TASK INPUT
________________

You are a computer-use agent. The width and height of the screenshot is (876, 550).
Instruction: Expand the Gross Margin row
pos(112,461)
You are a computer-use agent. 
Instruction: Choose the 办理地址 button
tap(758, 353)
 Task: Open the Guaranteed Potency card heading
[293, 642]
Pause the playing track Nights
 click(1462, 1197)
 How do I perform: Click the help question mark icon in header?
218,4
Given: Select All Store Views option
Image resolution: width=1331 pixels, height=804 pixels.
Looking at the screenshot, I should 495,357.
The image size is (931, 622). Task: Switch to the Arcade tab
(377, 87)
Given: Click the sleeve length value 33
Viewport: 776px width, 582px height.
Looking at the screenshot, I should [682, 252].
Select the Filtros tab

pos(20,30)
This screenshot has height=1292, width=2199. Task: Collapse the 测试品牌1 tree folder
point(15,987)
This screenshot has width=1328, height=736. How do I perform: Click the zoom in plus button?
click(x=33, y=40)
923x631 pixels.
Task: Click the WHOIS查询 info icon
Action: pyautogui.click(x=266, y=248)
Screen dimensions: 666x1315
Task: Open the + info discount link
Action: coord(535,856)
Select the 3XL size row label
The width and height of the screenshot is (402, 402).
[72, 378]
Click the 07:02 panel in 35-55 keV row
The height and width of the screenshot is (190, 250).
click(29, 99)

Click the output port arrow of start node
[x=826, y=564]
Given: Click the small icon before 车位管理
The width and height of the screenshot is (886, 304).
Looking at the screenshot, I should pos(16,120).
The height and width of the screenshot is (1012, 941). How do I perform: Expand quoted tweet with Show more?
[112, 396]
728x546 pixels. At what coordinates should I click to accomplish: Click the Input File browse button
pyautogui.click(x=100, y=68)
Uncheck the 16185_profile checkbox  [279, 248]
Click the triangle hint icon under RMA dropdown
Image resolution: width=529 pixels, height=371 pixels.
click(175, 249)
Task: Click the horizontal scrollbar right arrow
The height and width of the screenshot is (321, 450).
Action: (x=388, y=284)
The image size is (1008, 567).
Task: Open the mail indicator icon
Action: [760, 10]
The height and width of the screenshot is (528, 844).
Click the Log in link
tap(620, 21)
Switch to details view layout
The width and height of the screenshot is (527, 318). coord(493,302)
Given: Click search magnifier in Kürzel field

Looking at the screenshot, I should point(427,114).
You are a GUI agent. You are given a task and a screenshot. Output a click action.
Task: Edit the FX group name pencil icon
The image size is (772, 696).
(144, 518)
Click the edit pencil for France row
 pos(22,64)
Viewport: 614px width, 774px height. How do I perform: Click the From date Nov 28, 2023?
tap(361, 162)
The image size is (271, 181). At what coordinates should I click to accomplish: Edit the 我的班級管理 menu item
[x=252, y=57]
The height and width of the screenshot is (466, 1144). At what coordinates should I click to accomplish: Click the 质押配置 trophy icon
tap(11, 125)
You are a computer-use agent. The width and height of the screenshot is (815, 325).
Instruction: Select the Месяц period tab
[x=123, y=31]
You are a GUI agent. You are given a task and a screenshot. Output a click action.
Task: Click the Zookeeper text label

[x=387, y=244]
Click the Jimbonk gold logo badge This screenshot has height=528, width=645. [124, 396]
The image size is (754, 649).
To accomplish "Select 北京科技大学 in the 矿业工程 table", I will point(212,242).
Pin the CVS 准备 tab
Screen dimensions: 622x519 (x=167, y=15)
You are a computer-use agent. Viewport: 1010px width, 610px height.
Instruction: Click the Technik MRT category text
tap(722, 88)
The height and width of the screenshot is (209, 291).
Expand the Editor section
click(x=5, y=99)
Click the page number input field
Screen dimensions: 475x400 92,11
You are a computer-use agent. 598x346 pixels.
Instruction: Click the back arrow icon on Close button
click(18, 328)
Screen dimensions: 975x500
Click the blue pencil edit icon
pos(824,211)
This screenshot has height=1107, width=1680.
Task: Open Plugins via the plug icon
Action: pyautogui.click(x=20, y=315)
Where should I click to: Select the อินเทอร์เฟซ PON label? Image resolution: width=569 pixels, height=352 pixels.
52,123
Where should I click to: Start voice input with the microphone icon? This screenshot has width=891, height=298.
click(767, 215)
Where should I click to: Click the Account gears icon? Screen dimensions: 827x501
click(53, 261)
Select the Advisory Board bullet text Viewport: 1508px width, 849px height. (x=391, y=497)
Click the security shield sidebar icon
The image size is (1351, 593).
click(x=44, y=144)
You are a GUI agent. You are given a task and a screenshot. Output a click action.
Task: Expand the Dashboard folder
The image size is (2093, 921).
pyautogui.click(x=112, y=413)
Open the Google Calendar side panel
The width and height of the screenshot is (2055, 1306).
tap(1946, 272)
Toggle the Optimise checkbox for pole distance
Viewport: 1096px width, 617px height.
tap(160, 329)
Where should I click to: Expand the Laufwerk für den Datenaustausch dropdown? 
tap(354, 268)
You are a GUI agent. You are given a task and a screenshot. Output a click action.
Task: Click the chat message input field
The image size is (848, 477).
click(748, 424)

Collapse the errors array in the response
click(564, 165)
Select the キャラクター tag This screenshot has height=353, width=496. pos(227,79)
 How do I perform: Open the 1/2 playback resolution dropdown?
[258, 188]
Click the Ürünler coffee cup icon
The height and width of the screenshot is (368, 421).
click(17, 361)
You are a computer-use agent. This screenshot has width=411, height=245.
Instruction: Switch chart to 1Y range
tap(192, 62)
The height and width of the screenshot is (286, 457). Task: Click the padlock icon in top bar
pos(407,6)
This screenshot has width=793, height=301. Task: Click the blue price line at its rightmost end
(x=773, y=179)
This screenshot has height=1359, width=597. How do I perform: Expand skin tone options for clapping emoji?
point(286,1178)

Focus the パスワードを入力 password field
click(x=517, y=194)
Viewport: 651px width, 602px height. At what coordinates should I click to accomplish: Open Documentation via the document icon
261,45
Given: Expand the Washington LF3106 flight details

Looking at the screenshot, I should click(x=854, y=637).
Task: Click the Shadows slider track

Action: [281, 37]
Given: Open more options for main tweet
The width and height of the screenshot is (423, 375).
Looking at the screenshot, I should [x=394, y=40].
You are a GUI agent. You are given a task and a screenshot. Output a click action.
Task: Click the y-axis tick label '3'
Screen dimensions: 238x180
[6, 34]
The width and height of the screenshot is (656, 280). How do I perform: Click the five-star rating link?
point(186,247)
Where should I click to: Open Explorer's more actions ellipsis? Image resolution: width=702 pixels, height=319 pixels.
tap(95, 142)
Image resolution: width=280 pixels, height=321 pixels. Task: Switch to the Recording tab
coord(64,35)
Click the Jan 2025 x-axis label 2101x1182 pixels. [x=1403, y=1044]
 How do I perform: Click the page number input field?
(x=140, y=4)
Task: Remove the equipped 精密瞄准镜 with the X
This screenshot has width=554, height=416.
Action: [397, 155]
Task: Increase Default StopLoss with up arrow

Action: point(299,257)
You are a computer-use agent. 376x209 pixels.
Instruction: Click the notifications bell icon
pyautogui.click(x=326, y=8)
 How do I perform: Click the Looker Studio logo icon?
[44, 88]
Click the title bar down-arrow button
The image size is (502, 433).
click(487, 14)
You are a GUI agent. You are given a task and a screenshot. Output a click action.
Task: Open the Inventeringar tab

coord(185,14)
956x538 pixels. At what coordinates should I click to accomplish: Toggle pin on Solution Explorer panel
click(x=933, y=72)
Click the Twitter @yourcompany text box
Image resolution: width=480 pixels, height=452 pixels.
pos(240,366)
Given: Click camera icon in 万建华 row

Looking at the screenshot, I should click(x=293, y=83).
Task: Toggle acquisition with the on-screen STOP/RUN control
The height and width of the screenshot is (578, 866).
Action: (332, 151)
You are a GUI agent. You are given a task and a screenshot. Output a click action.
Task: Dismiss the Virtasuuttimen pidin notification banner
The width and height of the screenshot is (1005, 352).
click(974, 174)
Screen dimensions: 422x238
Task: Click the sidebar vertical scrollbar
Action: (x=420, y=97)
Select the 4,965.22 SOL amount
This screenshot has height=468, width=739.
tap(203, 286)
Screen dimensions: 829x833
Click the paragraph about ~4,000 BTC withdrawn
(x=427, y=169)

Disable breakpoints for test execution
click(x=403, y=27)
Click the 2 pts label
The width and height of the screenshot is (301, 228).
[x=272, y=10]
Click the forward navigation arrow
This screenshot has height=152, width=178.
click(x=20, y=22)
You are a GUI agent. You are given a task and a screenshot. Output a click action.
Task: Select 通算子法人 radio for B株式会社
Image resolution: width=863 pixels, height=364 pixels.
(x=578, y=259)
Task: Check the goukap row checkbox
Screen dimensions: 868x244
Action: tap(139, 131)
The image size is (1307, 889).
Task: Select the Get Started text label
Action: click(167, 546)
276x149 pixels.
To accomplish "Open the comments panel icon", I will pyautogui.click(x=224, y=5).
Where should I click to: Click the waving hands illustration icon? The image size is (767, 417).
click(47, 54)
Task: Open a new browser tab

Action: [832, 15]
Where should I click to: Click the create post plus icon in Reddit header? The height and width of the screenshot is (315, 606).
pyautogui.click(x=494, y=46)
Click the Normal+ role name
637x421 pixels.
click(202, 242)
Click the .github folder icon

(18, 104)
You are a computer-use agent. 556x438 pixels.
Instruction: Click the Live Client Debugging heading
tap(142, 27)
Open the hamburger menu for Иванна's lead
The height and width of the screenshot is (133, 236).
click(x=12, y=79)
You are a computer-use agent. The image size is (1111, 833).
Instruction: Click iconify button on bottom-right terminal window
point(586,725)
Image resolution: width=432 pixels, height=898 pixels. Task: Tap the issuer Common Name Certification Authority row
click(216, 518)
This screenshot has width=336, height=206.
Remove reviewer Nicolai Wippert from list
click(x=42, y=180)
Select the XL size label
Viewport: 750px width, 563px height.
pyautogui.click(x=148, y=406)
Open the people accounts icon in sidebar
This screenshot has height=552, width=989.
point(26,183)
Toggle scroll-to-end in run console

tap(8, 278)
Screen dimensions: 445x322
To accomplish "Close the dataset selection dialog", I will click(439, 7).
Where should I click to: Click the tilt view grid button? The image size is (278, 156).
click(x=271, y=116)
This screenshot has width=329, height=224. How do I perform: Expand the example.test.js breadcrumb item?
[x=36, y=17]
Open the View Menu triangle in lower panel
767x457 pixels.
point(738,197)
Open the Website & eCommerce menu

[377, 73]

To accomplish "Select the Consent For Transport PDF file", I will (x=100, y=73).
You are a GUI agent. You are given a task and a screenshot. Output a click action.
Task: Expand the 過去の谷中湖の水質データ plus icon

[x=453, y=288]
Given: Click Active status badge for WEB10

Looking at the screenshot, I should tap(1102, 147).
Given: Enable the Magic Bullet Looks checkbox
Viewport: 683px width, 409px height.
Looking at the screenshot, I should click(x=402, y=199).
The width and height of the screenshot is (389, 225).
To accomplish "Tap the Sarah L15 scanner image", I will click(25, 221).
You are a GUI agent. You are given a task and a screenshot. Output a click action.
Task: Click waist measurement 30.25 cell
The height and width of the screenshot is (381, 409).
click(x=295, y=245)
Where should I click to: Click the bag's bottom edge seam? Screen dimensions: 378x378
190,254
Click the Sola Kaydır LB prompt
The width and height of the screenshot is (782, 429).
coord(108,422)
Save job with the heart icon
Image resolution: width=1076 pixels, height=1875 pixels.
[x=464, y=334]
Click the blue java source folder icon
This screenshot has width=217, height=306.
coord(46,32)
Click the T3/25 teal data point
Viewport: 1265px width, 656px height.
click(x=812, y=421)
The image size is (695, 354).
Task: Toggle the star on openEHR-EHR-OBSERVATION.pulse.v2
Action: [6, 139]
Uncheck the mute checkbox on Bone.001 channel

________________

SET PROBLEM
Reproduce the data from the line with "Given: Click search magnifier in Kürzel field" to the line with "Action: pyautogui.click(x=20, y=315)", changing each "pencil" to "pen" and leaving everything else unchanged.

THE REPLY
Given: Click search magnifier in Kürzel field

Looking at the screenshot, I should point(427,114).
You are a GUI agent. You are given a task and a screenshot. Output a click action.
Task: Edit the FX group name pen icon
The image size is (772, 696).
(144, 518)
Click the edit pen for France row
 pos(22,64)
Viewport: 614px width, 774px height. How do I perform: Click the From date Nov 28, 2023?
tap(361, 162)
The image size is (271, 181). At what coordinates should I click to accomplish: Edit the 我的班級管理 menu item
[x=252, y=57]
The height and width of the screenshot is (466, 1144). At what coordinates should I click to accomplish: Click the 质押配置 trophy icon
tap(11, 125)
You are a computer-use agent. The width and height of the screenshot is (815, 325).
Instruction: Select the Месяц period tab
[x=123, y=31]
You are a GUI agent. You are given a task and a screenshot. Output a click action.
Task: Click the Zookeeper text label

[x=387, y=244]
Click the Jimbonk gold logo badge This screenshot has height=528, width=645. [124, 396]
The image size is (754, 649).
To accomplish "Select 北京科技大学 in the 矿业工程 table", I will point(212,242).
Pin the CVS 准备 tab
Screen dimensions: 622x519 (x=167, y=15)
You are a computer-use agent. Viewport: 1010px width, 610px height.
Instruction: Click the Technik MRT category text
tap(722, 88)
The height and width of the screenshot is (209, 291).
Expand the Editor section
click(x=5, y=99)
Click the page number input field
Screen dimensions: 475x400 92,11
You are a computer-use agent. 598x346 pixels.
Instruction: Click the back arrow icon on Close button
click(18, 328)
Screen dimensions: 975x500
Click the blue pen edit icon
pos(824,211)
This screenshot has height=1107, width=1680.
Task: Open Plugins via the plug icon
Action: pyautogui.click(x=20, y=315)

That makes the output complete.